Di tahun 2004 silam, Farhat menjalin hubungan dengan seorang wanita yang dikenalnya saat masih duduk di bangku sekolah menengah atas (SMA). Seperti remaja umumnya, cinta monyet yang berlangsung putus nyambung, dan sempat menjalani hubungan jarak jauh. Tapi justru membuat mereka semakin dekat.

Masa pacaran yang berlangsung lima tahun, membuat mereka yakin untuk membangun komitmen saling setia dan hidup bersama. Rancangan pesta pernikahan pun sudah menghiasi pikiran Farhat, seperti menjadi hiburan manis di sela sibuknya bekerja sebagai buruh pabrik.

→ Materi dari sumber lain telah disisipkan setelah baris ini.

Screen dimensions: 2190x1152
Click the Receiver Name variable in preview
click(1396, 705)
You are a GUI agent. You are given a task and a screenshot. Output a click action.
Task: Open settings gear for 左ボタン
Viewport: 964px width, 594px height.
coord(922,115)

Berpenghasilan tidak lebih dari Rp. 2.500.000 per bulan, ditambah beban cicilan motor dan biaya kebutuhan hidup sehari-hari lainnya membuatnya hanya dapat menyisihkan kurang lebih Rp.800.000 per bulan sebagai uang jujuran.

Meskipun telah menjalin hubungan cukup lama dengan kekasihnya, ternyata tidak menjamin niat baiknya sesuai dengan harapan.

Kurang lebih satu tahun, Farhat giat menabung. Uangnya pun sudah terkumpul Rp.10 juta dan menjadi modal awal untuk bertemu dengan pihak keluarga wanita. Tidak hanya itu, beberapa bantuan dana pun mengucur dari sejumlah kerabatnya. Anak sulung dari dua bersaudara ini pun semakin percaya diri untuk melamar kekasihnya.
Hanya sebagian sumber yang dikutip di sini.